Vinyl Me Please (2022, Reissue)
Every Wednesday, in honor of Ed Lover Dance Day from Yo! MTV Raps, I take a break from rock and roll to write a little bit about hip hop. In the late 80s and early 90s hip hop ruled my musical life. During this often called ‘Golden Era’ I discovered so much incredible music. As I am slowly replacing the CDs I’ve had for twenty-five plus years with vinyl copies, I’m going to talk about some albums that had a really important impact on me during some very formative years.
I’ve dipped my toe into the Vinyl Me Please subscription club every so often. Usually as a one off to pick up a hip hop record they’re reissuing that’s difficult to get otherwise. I think that their records are a little overpriced, but it’s hard to argue the care and detail they put into each one. Aside from a slightly dodgy copy of the first Wu Tang Clan album, everything I’ve gotten from them has looked great and sounded even better.
The first Gang Starr album recently reissued on VMP is no exception. It’s an excellent package with the main album sounding great and an entire additional LP filled with extras, mostly from singles from that Gang Starr era on Wild Pitch records. While I could never say that No More Mr. Nice Guy is the best Gang Starr album considering the absolute classics they were about to unleash over the next couple of years, it’s still a strong record. Especially when you put it next to other albums that were coming out in 1989, it’s still quite forward thinking – though maybe not as ahead of its time as say a Public Enemy or Ultramagnetic MCs.

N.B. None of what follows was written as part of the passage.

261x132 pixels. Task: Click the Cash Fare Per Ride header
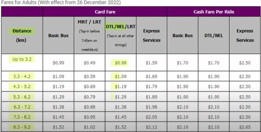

The production isn’t what DJ Premier became known for. It’s generally faster and more upbeat, with some of the breaks and sounds that you’d kind of expect to hear on a lot of hip hop records that came out before 1990. There’s a definite sound in the late 80s that took a couple of years to blossom into the full flavored production more associated with the early 90s, but that’s not taking a shot at this Gang Starr record. It’s just how things were at the time.
Guru is not quite as laid back as the style he’d eventually gain his notoriety for. To keep up with the beats he’s going a little faster than the groove he’d settle into, but he still has the lyrics and the smooth vocals. In some ways this album is like a time capsule, or maybe a blueprint for what Gang Starr would eventually become. It’s in no way as good as the next few albums that followed, but it’s also still a very good album and if it was the only record they ever released, it would still be one I’d want in the collection.